** Data **
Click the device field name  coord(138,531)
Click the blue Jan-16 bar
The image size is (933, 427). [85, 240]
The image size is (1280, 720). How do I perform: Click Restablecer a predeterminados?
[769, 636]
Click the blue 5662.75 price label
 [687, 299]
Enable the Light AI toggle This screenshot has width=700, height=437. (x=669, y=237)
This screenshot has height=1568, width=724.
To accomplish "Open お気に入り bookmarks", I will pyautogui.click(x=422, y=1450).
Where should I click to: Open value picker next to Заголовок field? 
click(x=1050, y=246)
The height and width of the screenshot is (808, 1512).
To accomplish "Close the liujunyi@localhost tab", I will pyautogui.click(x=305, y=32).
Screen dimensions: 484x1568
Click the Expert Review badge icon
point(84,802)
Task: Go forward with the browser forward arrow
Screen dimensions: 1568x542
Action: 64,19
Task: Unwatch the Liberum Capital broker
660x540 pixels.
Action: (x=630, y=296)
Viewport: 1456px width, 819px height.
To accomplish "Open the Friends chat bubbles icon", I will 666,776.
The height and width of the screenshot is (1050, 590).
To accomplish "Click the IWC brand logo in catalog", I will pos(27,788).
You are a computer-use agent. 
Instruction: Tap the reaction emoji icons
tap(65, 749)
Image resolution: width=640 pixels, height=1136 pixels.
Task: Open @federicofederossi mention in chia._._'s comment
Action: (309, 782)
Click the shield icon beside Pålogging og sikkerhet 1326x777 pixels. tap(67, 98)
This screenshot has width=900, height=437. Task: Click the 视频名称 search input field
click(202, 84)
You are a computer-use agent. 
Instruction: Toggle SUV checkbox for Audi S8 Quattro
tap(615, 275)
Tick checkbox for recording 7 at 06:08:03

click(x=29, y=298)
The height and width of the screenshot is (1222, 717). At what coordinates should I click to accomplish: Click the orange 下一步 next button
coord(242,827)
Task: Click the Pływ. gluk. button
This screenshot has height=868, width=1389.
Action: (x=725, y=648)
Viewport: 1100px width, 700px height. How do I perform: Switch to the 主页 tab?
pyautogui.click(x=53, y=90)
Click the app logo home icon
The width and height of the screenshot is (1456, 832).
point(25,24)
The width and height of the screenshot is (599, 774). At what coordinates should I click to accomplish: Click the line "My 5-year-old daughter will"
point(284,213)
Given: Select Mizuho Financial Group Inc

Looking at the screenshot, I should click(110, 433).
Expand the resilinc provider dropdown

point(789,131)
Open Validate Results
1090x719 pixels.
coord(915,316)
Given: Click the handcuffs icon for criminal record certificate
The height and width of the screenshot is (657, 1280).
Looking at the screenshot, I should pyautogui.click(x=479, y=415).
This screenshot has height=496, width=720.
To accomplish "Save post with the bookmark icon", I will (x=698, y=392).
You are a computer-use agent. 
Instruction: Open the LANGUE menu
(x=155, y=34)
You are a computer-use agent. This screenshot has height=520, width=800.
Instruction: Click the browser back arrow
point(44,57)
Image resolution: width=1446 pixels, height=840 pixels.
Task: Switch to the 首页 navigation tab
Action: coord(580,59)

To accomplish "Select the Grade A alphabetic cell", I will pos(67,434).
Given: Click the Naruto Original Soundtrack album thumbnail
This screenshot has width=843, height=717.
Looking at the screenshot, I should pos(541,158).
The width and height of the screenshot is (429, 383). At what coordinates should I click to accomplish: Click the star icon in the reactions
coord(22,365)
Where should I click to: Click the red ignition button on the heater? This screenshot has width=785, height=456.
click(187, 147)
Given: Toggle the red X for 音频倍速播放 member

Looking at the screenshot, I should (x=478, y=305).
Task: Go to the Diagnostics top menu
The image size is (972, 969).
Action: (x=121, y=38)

** Task to complete **
Every entry above needs to be duplicated exactly.

** Result of this exercise **
Click the device field name  coord(138,531)
Click the blue Jan-16 bar
The image size is (933, 427). [85, 240]
The image size is (1280, 720). How do I perform: Click Restablecer a predeterminados?
[769, 636]
Click the blue 5662.75 price label
 [687, 299]
Enable the Light AI toggle This screenshot has width=700, height=437. (x=669, y=237)
This screenshot has height=1568, width=724.
To accomplish "Open お気に入り bookmarks", I will pyautogui.click(x=422, y=1450).
Where should I click to: Open value picker next to Заголовок field? 
click(x=1050, y=246)
The height and width of the screenshot is (808, 1512).
To accomplish "Close the liujunyi@localhost tab", I will pyautogui.click(x=305, y=32).
Screen dimensions: 484x1568
Click the Expert Review badge icon
point(84,802)
Task: Go forward with the browser forward arrow
Screen dimensions: 1568x542
Action: 64,19
Task: Unwatch the Liberum Capital broker
660x540 pixels.
Action: (x=630, y=296)
Viewport: 1456px width, 819px height.
To accomplish "Open the Friends chat bubbles icon", I will 666,776.
The height and width of the screenshot is (1050, 590).
To accomplish "Click the IWC brand logo in catalog", I will pos(27,788).
You are a computer-use agent. 
Instruction: Tap the reaction emoji icons
tap(65, 749)
Image resolution: width=640 pixels, height=1136 pixels.
Task: Open @federicofederossi mention in chia._._'s comment
Action: (309, 782)
Click the shield icon beside Pålogging og sikkerhet 1326x777 pixels. tap(67, 98)
This screenshot has width=900, height=437. Task: Click the 视频名称 search input field
click(202, 84)
You are a computer-use agent. 
Instruction: Toggle SUV checkbox for Audi S8 Quattro
tap(615, 275)
Tick checkbox for recording 7 at 06:08:03

click(x=29, y=298)
The height and width of the screenshot is (1222, 717). At what coordinates should I click to accomplish: Click the orange 下一步 next button
coord(242,827)
Task: Click the Pływ. gluk. button
This screenshot has height=868, width=1389.
Action: (x=725, y=648)
Viewport: 1100px width, 700px height. How do I perform: Switch to the 主页 tab?
pyautogui.click(x=53, y=90)
Click the app logo home icon
The width and height of the screenshot is (1456, 832).
point(25,24)
The width and height of the screenshot is (599, 774). At what coordinates should I click to accomplish: Click the line "My 5-year-old daughter will"
point(284,213)
Given: Select Mizuho Financial Group Inc

Looking at the screenshot, I should click(110, 433).
Expand the resilinc provider dropdown

point(789,131)
Open Validate Results
1090x719 pixels.
coord(915,316)
Given: Click the handcuffs icon for criminal record certificate
The height and width of the screenshot is (657, 1280).
Looking at the screenshot, I should pyautogui.click(x=479, y=415).
This screenshot has height=496, width=720.
To accomplish "Save post with the bookmark icon", I will (x=698, y=392).
You are a computer-use agent. 
Instruction: Open the LANGUE menu
(x=155, y=34)
You are a computer-use agent. This screenshot has height=520, width=800.
Instruction: Click the browser back arrow
point(44,57)
Image resolution: width=1446 pixels, height=840 pixels.
Task: Switch to the 首页 navigation tab
Action: coord(580,59)

To accomplish "Select the Grade A alphabetic cell", I will pos(67,434).
Given: Click the Naruto Original Soundtrack album thumbnail
This screenshot has width=843, height=717.
Looking at the screenshot, I should pos(541,158).
The width and height of the screenshot is (429, 383). At what coordinates should I click to accomplish: Click the star icon in the reactions
coord(22,365)
Where should I click to: Click the red ignition button on the heater? This screenshot has width=785, height=456.
click(187, 147)
Given: Toggle the red X for 音频倍速播放 member

Looking at the screenshot, I should (x=478, y=305).
Task: Go to the Diagnostics top menu
The image size is (972, 969).
Action: (x=121, y=38)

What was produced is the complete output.